%%

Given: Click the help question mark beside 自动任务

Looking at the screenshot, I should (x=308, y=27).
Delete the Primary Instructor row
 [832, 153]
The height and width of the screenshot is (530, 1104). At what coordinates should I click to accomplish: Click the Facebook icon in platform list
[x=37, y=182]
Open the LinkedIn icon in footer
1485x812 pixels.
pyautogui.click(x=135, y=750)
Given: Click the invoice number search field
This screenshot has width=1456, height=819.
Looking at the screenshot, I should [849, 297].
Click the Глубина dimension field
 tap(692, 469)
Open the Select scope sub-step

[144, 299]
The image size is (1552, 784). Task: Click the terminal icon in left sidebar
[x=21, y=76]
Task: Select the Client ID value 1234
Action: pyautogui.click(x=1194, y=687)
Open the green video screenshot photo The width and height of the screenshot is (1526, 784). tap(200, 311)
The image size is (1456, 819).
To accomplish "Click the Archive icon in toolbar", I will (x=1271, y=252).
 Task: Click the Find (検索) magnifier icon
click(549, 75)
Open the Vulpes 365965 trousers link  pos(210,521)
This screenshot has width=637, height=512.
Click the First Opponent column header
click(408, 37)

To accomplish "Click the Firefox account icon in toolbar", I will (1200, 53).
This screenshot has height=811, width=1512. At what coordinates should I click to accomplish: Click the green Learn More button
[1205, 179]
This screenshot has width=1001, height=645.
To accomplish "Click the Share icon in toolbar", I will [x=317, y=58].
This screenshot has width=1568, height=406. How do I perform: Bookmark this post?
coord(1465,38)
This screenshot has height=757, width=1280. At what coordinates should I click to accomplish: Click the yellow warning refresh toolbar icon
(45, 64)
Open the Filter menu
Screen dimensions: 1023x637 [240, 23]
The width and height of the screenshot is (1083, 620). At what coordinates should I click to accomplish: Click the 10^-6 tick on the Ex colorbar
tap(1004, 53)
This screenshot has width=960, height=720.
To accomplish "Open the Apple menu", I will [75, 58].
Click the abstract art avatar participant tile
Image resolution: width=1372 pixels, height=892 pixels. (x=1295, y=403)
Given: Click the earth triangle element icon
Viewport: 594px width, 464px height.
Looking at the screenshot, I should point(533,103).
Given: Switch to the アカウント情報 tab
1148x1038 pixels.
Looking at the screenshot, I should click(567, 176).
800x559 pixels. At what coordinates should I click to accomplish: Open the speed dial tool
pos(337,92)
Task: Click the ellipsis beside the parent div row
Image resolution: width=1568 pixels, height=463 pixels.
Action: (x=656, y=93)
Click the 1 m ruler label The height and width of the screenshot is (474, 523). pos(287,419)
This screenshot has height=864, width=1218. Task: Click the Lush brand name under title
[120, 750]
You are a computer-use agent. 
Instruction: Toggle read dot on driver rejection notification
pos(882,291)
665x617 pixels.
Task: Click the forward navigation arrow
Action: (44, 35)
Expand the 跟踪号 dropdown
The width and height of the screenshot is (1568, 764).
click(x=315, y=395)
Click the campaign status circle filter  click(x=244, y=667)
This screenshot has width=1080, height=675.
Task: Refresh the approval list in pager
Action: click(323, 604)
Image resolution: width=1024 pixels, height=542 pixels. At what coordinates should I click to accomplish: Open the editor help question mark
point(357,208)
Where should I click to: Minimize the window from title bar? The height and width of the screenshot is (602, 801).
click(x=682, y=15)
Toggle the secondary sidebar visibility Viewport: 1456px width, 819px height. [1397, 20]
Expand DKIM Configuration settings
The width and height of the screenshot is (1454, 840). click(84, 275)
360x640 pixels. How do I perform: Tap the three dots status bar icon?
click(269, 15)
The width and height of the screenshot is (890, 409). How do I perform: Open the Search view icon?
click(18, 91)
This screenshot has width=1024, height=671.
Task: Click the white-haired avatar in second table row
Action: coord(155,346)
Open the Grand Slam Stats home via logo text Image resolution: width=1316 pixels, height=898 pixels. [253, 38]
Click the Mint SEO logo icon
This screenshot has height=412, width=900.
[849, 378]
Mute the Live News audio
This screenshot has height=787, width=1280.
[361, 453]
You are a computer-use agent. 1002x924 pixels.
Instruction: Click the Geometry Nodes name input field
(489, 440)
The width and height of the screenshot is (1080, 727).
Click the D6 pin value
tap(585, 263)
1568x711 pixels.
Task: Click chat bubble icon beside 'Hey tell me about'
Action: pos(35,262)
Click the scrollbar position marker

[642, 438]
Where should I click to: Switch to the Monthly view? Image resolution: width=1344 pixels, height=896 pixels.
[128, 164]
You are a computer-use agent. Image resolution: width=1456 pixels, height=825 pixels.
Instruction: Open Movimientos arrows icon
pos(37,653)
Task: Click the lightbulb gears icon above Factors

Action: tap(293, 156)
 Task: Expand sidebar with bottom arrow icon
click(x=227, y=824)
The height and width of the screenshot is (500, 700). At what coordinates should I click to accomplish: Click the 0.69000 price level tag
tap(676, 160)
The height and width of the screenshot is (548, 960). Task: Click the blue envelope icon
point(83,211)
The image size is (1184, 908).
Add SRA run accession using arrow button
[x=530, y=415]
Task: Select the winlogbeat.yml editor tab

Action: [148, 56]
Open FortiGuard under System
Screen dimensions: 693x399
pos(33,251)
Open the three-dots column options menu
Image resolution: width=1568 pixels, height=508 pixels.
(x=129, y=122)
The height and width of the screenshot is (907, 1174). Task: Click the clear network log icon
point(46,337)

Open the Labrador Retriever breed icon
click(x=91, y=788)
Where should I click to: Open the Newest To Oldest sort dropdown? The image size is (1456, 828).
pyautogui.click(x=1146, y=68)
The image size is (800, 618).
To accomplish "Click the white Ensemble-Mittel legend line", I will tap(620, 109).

%%

=== EXERCISE PROMPT ===
Rewrite all of the lines above, putting "tool bar" wherever "toolbar" occurs and leaving everything else unchanged.

=== RESPONSE FOR THIS EXERCISE ===
Given: Click the help question mark beside 自动任务

Looking at the screenshot, I should (x=308, y=27).
Delete the Primary Instructor row
 [832, 153]
The height and width of the screenshot is (530, 1104). At what coordinates should I click to accomplish: Click the Facebook icon in platform list
[x=37, y=182]
Open the LinkedIn icon in footer
1485x812 pixels.
pyautogui.click(x=135, y=750)
Given: Click the invoice number search field
This screenshot has width=1456, height=819.
Looking at the screenshot, I should [849, 297].
Click the Глубина dimension field
 tap(692, 469)
Open the Select scope sub-step

[144, 299]
The image size is (1552, 784). Task: Click the terminal icon in left sidebar
[x=21, y=76]
Task: Select the Client ID value 1234
Action: pyautogui.click(x=1194, y=687)
Open the green video screenshot photo The width and height of the screenshot is (1526, 784). tap(200, 311)
The image size is (1456, 819).
To accomplish "Click the Archive icon in tool bar", I will (x=1271, y=252).
 Task: Click the Find (検索) magnifier icon
click(549, 75)
Open the Vulpes 365965 trousers link  pos(210,521)
This screenshot has width=637, height=512.
Click the First Opponent column header
click(408, 37)

To accomplish "Click the Firefox account icon in tool bar", I will (1200, 53).
This screenshot has height=811, width=1512. At what coordinates should I click to accomplish: Click the green Learn More button
[1205, 179]
This screenshot has width=1001, height=645.
To accomplish "Click the Share icon in tool bar", I will [x=317, y=58].
This screenshot has width=1568, height=406. How do I perform: Bookmark this post?
coord(1465,38)
This screenshot has height=757, width=1280. At what coordinates should I click to accomplish: Click the yellow warning refresh tool bar icon
(45, 64)
Open the Filter menu
Screen dimensions: 1023x637 [240, 23]
The width and height of the screenshot is (1083, 620). At what coordinates should I click to accomplish: Click the 10^-6 tick on the Ex colorbar
tap(1004, 53)
This screenshot has width=960, height=720.
To accomplish "Open the Apple menu", I will [75, 58].
Click the abstract art avatar participant tile
Image resolution: width=1372 pixels, height=892 pixels. (x=1295, y=403)
Given: Click the earth triangle element icon
Viewport: 594px width, 464px height.
Looking at the screenshot, I should point(533,103).
Given: Switch to the アカウント情報 tab
1148x1038 pixels.
Looking at the screenshot, I should click(567, 176).
800x559 pixels. At what coordinates should I click to accomplish: Open the speed dial tool
pos(337,92)
Task: Click the ellipsis beside the parent div row
Image resolution: width=1568 pixels, height=463 pixels.
Action: (x=656, y=93)
Click the 1 m ruler label The height and width of the screenshot is (474, 523). pos(287,419)
This screenshot has height=864, width=1218. Task: Click the Lush brand name under title
[120, 750]
You are a computer-use agent. 
Instruction: Toggle read dot on driver rejection notification
pos(882,291)
665x617 pixels.
Task: Click the forward navigation arrow
Action: (44, 35)
Expand the 跟踪号 dropdown
The width and height of the screenshot is (1568, 764).
click(x=315, y=395)
Click the campaign status circle filter  click(x=244, y=667)
This screenshot has width=1080, height=675.
Task: Refresh the approval list in pager
Action: click(323, 604)
Image resolution: width=1024 pixels, height=542 pixels. At what coordinates should I click to accomplish: Open the editor help question mark
point(357,208)
Where should I click to: Minimize the window from title bar? The height and width of the screenshot is (602, 801).
click(x=682, y=15)
Toggle the secondary sidebar visibility Viewport: 1456px width, 819px height. [1397, 20]
Expand DKIM Configuration settings
The width and height of the screenshot is (1454, 840). click(84, 275)
360x640 pixels. How do I perform: Tap the three dots status bar icon?
click(269, 15)
The width and height of the screenshot is (890, 409). How do I perform: Open the Search view icon?
click(18, 91)
This screenshot has width=1024, height=671.
Task: Click the white-haired avatar in second table row
Action: coord(155,346)
Open the Grand Slam Stats home via logo text Image resolution: width=1316 pixels, height=898 pixels. [253, 38]
Click the Mint SEO logo icon
This screenshot has height=412, width=900.
[849, 378]
Mute the Live News audio
This screenshot has height=787, width=1280.
[361, 453]
You are a computer-use agent. 1002x924 pixels.
Instruction: Click the Geometry Nodes name input field
(489, 440)
The width and height of the screenshot is (1080, 727).
Click the D6 pin value
tap(585, 263)
1568x711 pixels.
Task: Click chat bubble icon beside 'Hey tell me about'
Action: pos(35,262)
Click the scrollbar position marker

[642, 438]
Where should I click to: Switch to the Monthly view? Image resolution: width=1344 pixels, height=896 pixels.
[128, 164]
You are a computer-use agent. Image resolution: width=1456 pixels, height=825 pixels.
Instruction: Open Movimientos arrows icon
pos(37,653)
Task: Click the lightbulb gears icon above Factors

Action: tap(293, 156)
 Task: Expand sidebar with bottom arrow icon
click(x=227, y=824)
The height and width of the screenshot is (500, 700). At what coordinates should I click to accomplish: Click the 0.69000 price level tag
tap(676, 160)
The height and width of the screenshot is (548, 960). Task: Click the blue envelope icon
point(83,211)
The image size is (1184, 908).
Add SRA run accession using arrow button
[x=530, y=415]
Task: Select the winlogbeat.yml editor tab

Action: [148, 56]
Open FortiGuard under System
Screen dimensions: 693x399
pos(33,251)
Open the three-dots column options menu
Image resolution: width=1568 pixels, height=508 pixels.
(x=129, y=122)
The height and width of the screenshot is (907, 1174). Task: Click the clear network log icon
point(46,337)

Open the Labrador Retriever breed icon
click(x=91, y=788)
Where should I click to: Open the Newest To Oldest sort dropdown? The image size is (1456, 828).
pyautogui.click(x=1146, y=68)
The image size is (800, 618).
To accomplish "Click the white Ensemble-Mittel legend line", I will tap(620, 109).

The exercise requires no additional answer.